- **DIRECTIVES**:
• 1. Answer these questions about the narrative about Nate:
(a) At what time were the two of them virtually alone in the parking lot?
(b) For how many months did they play with their deeper drives?
(c) What was printed on the black lace panties Nate wore while putting away the dishes?
• 2. In the narrative about Nate, write out the passage starting at "Afterwards we liked" and ending at "I felt heard.", substituting "porch" for "balcony".
• 3. Pick up the narrative about Nate after its final sentence and carry it forward.

- **DOCUMENT SECTION**:

--------------------------------------------------

We said our goodbyes in the parking lot under a street lamp and tried to hide our lascivious petting from the occasional other diner coming and going. He dropped to his knees and buried his face in the apex of my thighs. At 3 am we were virtually alone.
He was an intense A-type workaholic with his own one-man business. His passion and focus was entirely on his career, but he could no longer ignore this burning need to be dominated. He wanted the freedom of no control.
He was never very good at just casual sex he said and wanted to make a real connection with someone, not just a one-time thing, which was perfect for me. When we met I was still licking my wounds after a crushing D/s disappointment and I was refocused on going slowly.
We hung out ol’ vanilla style a few times, established expectations in communication and made out. He tasted of weed and tobacco and I liked to eye his long hair with disdain. “You don’t like my long hair, do you?” he’d ask smiling.
“Nope. Not at all,” I laughed.
Over the next 4 months we played with our deeper drives. The first night I took control I didn’t change out of my work attire, a black pencil skirt and cream colored silky button down with its own black tie tied loosely into a bow right where the last button held at my cleavage. His eyes bugged when I opened the door. The black sash would end up around his neck while his hands and feet were bound.
For weeks he’d come over and I would have a different sash, ribbon, or tie. A length of pink satin wrapped gently, yet firmly around his ball sac and the base of his shaft, my sash tied through his smile, and the little black velvet ribbon I used to use on The Neighbor bowed about his beautiful, pale neck.
I used my “BDSM Starter Kit” on him and experimented with the flogger, the ball gag and the blindfold. And while bound and blind I liked to slip a plug a boy had once left behind – a boy whose name I don’t even recall – light pink and slender, angled like a soft little diamond deep into his clenched hole while I milked his cock and he cried out begging to cum.
Nate was tall and lean and he loved to do domestic service for me. I’d sip wine while I watched him put away the dishes wearing my black lace panties with cherries on them, his pink meat stuffed inside the lace basket.
My room lit with candles offered us the safe space to seek that which we wanted so badly. His trust in me was an aphrodisiac, his complete submission a harrowing, yet utterly titillating experience. Every touch, every sound, every kiss and lick I gave was for a purpose: submit to me.
I liked to ride his face until I came with him bucking beneath me for air. He’d look drunk when I’d slide down his body to suck his cock and sound near-to-tears when I finally gave him permission to fill my mouth with his seed.
Afterwards we liked to sit on my balcony so he could smoke and we could come back to earth and our bodies. It was during one of these post-coital, aftercare moments that I realized my true drive to dominate. I wanted to trust him. I wanted to trust him so badly.
My relationship with Nate, while brief, was also the first time I said, “No, don’t treat me that way,” when he was vague or slippery about plans. We talked on the phone semi-regularly to touch base and recalibrate. He was eager, willing, and listened to me. I felt heard.
The very last time we were together things felt a little off. He was distracted and I was struggling to enter my dominant space. I checked in with him, corrected things and we forged on.

--------------------------------------------------

[Pointing data for screenshots]
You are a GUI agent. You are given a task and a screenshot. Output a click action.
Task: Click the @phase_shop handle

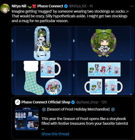pos(87,102)
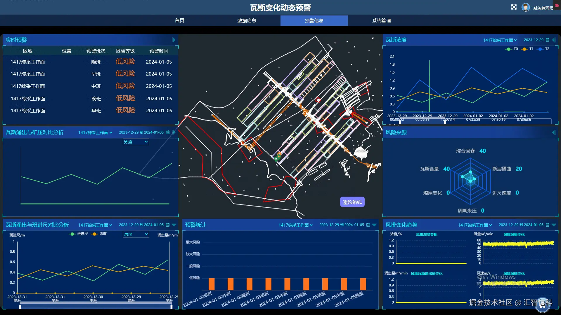Collapse 实时预警 panel with arrow icon
Viewport: 561px width, 315px height.
[x=174, y=40]

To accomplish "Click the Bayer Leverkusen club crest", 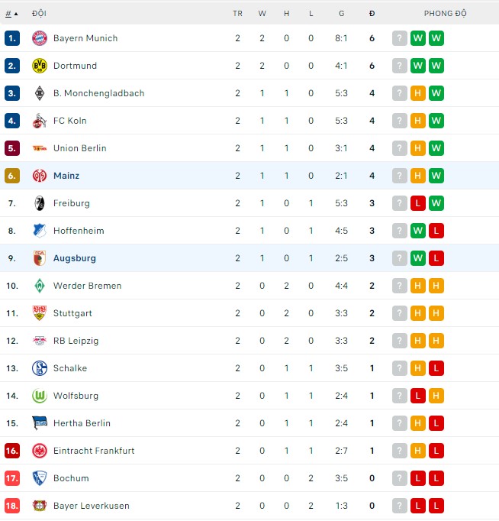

--------------------------------------------------

- **REPLIES**:
• 1.
(a) 3 am
(b) 4 months
(c) Cherries

• 2.
Afterwards we liked to sit on my porch so he could smoke and we could come back to earth and our bodies. It was during one of these post-coital, aftercare moments that I realized my true drive to dominate. I wanted to trust him. I wanted to trust him so badly.
My relationship with Nate, while brief, was also the first time I said, “No, don’t treat me that way,” when he was vague or slippery about plans. We talked on the phone semi-regularly to touch base and recalibrate. He was eager, willing, and listened to me. I felt heard.

• 3.
I wore my harness replete with a slender black dildo the length of my middle finger and after cumming twice myself via his face and cock I unbuckled his ankles and put them on my shoulders. His eyes, uncovered so he could watch, glistened in the candlelight.
I felt an incredible sense of power kneeling over him with my little mini hardon. He was so open to me, waiting, trusting. I dribbled lube all over his crack and hole, pushed inside and shuffled closer to the backs of his thighs, and began to thrust as I played with his chubby dick.
The movement to penetrate was harder than I’d imagined. A foreign curling of my hips and a strength in my thighs I didn’t have. The more I pumped and fondled the more he strained against me. I was on the verge of being thrown completely off the bed by his pleasure. I shook with the effort to take in the power of his submission, I was about to be on the floor!
“Nate,” I said tapping the rock hard thigh against my chest. “You have to stop pushing on me. You’re about to fling me right off.” We’d have laughed if we weren’t both drowning in power and submission.
He relaxed and I pushed into him further and continued to squeeze and jerk on his cock. It all felt a bit like patting my head and rubbing my belly, but I was determined to see it all to the end.
He came mightily and I braced myself against his muscles. He shook and cried and and the air vibrated around us.
I slowly pulled out and grabbed a towel to wipe his bottom. He was embarrassed there may be a mess. I told him not to worry and tucked the towel beneath him and unwrapped the harness from my hips.
We lay together, dazed, incredulous that any of it had happened. As per our little routine we got up, put on robes and went outside. I could barely move and felt like I had fallen flat on my face from a four story window. My legs shook with the effort of walking and I would end up hobbling for days.
He puffed on his weed and I sipped on wine under the moon on my balcony. He left sooner than I was ready, though it was probably an hour. I’d needed more time to come back into myself. He seemed eager to run out and I could almost see him waiting the appropriate amount of time until he could.
We’d talk about it – the pegging and the disconnect – and he agreed with everything and validated my feelings. We would never attempt that level of D/s again unless he was fully submitting. I felt good about the chat, so did he. And I’m glad because it was the last one we’d have while engaged with one another in the dynamic.
He called not long after to give me the update that his career taking off and he’d have no time for us. I wished him well and accepted my fate. We texted off and on over the months and even had a nice chat. He was dating a vanilla girl and No, she didn’t know about his predilections.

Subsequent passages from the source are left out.